Only lines with the string "avec" should be returned from the data below.

### Supplied material ###

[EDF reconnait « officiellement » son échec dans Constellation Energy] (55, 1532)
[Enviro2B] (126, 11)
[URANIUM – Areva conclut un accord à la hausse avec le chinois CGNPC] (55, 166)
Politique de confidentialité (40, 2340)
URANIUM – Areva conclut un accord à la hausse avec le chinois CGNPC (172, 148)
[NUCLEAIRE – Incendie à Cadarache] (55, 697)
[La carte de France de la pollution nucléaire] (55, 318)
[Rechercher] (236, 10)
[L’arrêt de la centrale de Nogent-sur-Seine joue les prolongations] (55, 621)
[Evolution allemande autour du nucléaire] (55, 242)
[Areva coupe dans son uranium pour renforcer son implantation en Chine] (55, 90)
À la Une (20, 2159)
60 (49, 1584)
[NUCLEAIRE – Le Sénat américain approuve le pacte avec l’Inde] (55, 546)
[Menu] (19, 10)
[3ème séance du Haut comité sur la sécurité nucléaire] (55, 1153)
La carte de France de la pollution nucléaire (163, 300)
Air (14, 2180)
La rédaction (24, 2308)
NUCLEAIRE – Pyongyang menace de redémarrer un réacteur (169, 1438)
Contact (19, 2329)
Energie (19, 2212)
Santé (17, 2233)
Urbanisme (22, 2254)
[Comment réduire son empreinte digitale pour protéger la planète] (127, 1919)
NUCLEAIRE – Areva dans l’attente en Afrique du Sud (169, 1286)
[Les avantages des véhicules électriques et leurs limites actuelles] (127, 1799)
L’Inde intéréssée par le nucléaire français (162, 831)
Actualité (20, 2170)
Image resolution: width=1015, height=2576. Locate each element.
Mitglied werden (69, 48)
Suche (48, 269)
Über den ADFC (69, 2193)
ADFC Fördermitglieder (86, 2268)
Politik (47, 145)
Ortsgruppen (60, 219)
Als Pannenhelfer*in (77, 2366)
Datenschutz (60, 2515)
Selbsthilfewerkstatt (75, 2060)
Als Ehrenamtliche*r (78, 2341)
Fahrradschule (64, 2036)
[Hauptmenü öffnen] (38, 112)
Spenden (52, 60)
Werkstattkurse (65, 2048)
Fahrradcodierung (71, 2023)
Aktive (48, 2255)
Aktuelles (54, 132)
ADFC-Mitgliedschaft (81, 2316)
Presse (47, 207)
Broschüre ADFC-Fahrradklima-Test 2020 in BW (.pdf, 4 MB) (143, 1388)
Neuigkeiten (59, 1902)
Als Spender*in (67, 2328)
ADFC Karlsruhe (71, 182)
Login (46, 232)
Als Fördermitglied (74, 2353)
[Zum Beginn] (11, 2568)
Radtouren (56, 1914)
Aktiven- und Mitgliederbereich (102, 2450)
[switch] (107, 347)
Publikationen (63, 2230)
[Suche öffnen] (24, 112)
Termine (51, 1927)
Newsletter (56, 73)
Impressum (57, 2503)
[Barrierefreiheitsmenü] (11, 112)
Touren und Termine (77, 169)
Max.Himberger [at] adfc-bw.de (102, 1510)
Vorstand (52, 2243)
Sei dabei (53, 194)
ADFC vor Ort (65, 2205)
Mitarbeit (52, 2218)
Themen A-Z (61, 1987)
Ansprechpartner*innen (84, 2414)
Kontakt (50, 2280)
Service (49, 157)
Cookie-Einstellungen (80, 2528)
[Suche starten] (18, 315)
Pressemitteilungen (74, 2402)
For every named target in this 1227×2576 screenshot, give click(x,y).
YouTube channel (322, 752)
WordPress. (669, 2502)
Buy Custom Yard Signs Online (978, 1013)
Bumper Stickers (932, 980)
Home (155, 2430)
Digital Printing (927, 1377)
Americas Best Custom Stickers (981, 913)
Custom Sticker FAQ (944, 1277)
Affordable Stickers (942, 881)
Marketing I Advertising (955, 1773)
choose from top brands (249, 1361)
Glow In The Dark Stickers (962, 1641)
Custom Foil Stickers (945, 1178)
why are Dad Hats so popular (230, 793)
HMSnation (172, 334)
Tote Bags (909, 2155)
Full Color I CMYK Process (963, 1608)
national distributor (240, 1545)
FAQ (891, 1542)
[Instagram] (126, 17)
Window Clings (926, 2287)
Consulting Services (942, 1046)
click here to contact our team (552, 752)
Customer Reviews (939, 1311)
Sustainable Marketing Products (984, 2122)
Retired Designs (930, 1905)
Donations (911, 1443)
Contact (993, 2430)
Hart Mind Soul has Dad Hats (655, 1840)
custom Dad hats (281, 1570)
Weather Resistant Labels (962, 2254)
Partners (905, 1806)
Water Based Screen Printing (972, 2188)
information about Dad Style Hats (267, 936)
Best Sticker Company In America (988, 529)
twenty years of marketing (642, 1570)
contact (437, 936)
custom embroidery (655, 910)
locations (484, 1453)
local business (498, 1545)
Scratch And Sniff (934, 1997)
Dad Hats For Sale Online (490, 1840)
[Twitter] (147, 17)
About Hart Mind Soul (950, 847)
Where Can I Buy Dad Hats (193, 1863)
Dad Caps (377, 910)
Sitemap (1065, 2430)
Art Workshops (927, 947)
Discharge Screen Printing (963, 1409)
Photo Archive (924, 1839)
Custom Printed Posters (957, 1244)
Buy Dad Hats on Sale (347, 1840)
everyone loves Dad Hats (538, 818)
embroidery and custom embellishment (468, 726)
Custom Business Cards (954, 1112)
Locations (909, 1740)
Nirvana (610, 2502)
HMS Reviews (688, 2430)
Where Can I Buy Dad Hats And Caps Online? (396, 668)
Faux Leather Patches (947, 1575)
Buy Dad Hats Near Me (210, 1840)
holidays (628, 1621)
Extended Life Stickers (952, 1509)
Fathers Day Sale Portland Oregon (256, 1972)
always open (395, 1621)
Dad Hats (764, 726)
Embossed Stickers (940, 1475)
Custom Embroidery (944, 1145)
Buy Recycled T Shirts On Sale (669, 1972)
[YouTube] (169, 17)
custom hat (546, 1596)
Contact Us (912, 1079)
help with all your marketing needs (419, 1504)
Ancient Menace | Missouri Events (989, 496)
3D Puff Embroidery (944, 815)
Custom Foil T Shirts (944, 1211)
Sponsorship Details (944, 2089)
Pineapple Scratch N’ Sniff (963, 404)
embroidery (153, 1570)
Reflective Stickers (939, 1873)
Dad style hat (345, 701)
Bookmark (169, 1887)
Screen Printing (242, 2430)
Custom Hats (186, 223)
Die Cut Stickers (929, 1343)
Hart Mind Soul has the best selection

###

● **Solution for this exercise**:
[URANIUM – Areva conclut un accord à la hausse avec le chinois CGNPC] (55, 166)
URANIUM – Areva conclut un accord à la hausse avec le chinois CGNPC (172, 148)
[NUCLEAIRE – Le Sénat américain approuve le pacte avec l’Inde] (55, 546)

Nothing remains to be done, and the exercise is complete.